This admission is startling as Mallory admits that his life’s goal, the one thing he fixated on throughout his adult life, had no outward purpose. If it did bring benefit, it was only incidental and trivial. So what did drive him to risk the life of himself and his team? He continued:

“If you cannot understand that there is something in man which responds to the challenge of this mountain and goes out to meet it, that the struggle is the struggle of life itself upward and forever upward, then you won’t see why we go. What we get from this adventure is just sheer joy. And joy is, after all, the end of life. We do not live to eat and make money. We eat and make money to live. This is what life means and what life is for.”

In one sense, I find Mallory’s perspective incredibly selfish. If taken at his word, he suggests that one’s own pleasure is all that should drive us, not what joy we bring to others. But I do not believe that this was a philosophy for life. After all, Mallory did much for others, as a teacher, a husband and father, and as a friend to his fellow climbers. Mallory was simply describing a deep, inner compulsion that drove him ‘upward and forever upward’. The satisfaction of this compulsion made him feel like he was alive. To that I can relate.

What brought all of this to mind was a question I was asked this week about what what motivates me to do the job I do. I was tempted to say ‘Because it’s there’. It would have been a flippant answer, but one grounded in some truth. We can invent a narrative about our motivations, and even come to believe the narrative we create. We can talk of servitude to others, of the joy of working with young people, or the fact that every day is different. These are all credible narratives.

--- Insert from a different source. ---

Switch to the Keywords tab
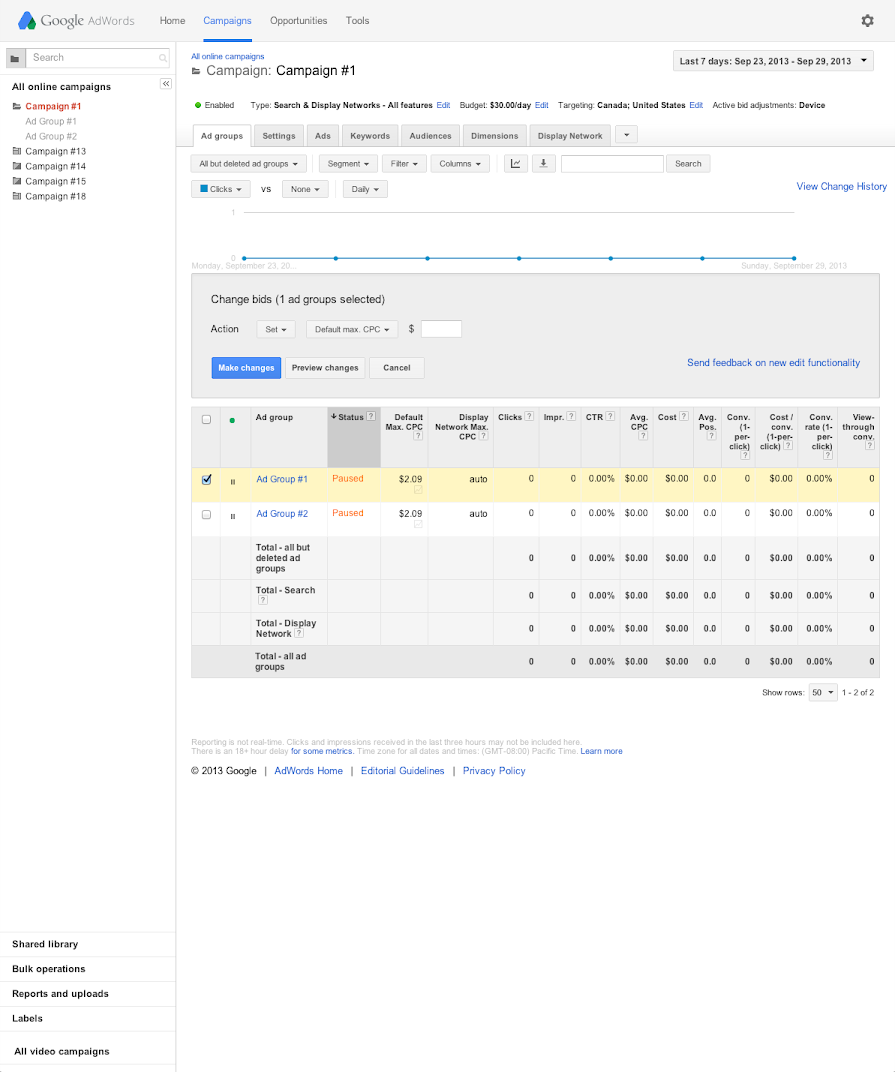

But the truth for most of us is that we didn’t choose to work in schools as part of some great career plan, we just ended up here. And we might get great satisfaction seeing the success of our pupils, overhearing some witty banter, or being constantly surprised by just how unpredictable kids can be, but this isn’t the source of that deep, inner compulsion to keep going, upward and forever upward, when the going gets tough.

The reason I have clocked up 30 years in this mad, mad world of education is because there is some deep satisfaction, and occasionally even joy, in the forever upward. Unlike climbing a mountain, there is no peak we will reach. Working in education is, as many have observed, a Sisyphean endeavour; we are cursed to forever push the boulder uphill. But if we see this struggle as a curse, we won’t find the will to carry on. Instead, like Mallory, we must see the joy in the climb. Setbacks, frustrations, mistakes, disappointments… that’s exactly what we are here for. If it wasn’t difficult, it wouldn’t be worth doing.

So, I like to think that Mallory and Irving didn’t get to the top. Instead, they are somehow struggling upward and forever upward, experiencing the sheer joy of life itself, putting one foot in front of the other for eternity.